Embora Tebet e essas pessoas sejam apoio importante, em especial porque qualificado, não são partido e nem mesmo um movimento organizado e duradouro.

Mas, caso eleito, Lula poderia contar com essas pessoas se fizesse oferta clara, mais ou menos explícita, de aliança. Pode ser embrião de algo maior e até facilitar acordos no Congresso, onde a vida será mais difícil.

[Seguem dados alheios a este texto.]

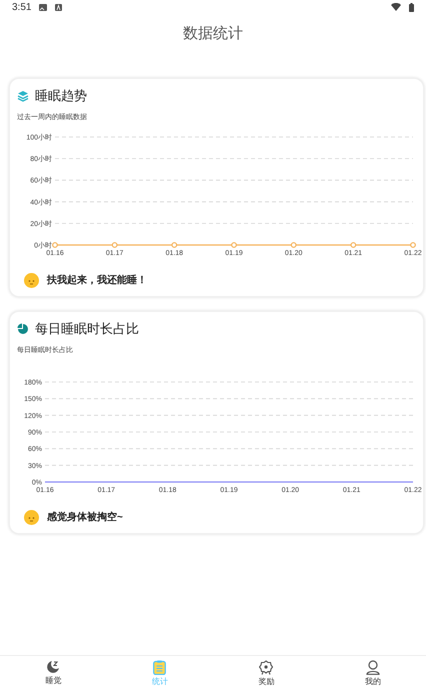  Describe the element at coordinates (373, 667) in the screenshot. I see `user-icon` at that location.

O negocismo leva muito parlamentar a aderir a governo, óbvio. No entanto, este Congresso tem muito parlamentar comprometido com seu eleitorado conservador, reacionário ou francamente antidemocrático. Assim, um projeto de conciliação (não significa concessão sem mais), de pacificação e de acordos sociais e programáticos extra-Congresso torna-se mais importante.

Pacificação e estabilização deveriam ser os motes do governo, da política à economia. Há muito trabalho urgente de reconstrução. Procuradoria-Geral, Receita, Coaf (Conselho de Controle de Atividades Financeiras), Polícia Federal, órgãos ambientais, educação, diplomacia, Forças Armadas, proteção de "minorias", quase tudo precisa de refazimento. O SUS precisa de reforma e ampliação urgentes.

Não vai ser possível dar início ao processo de isolamento dos adeptos do projeto autoritário se não houver paz entre as pessoas de boa vontade, estabilização, refazimento e volta do crescimento.

É muito difícil, hoje, imaginar como pode se aglutinar um grupo centrista, quiçá um partido, mesmo reformando uma legenda existente. Falta gravidade para juntar os pedaços: perspectiva de poder, nomes de peso na articulação, líderes, movimento social importante que o impulsione.

Um governo Lula esperto poderia até dar um auxílio para a formação desse aliado, por meio de interlocução privilegiada, agregação de quadros e compartilhamento de poder. A perspectiva é ruim, pois a ultradireita é um partido grande e socialmente enraizado. Sobra pouco espaço no meio.

No entanto, é difícil imaginar outro caminho de refazimento do país. Um eventual governo Lula terá não apenas de juntar uma frente ampla. Terá de ajudar a inventa-la.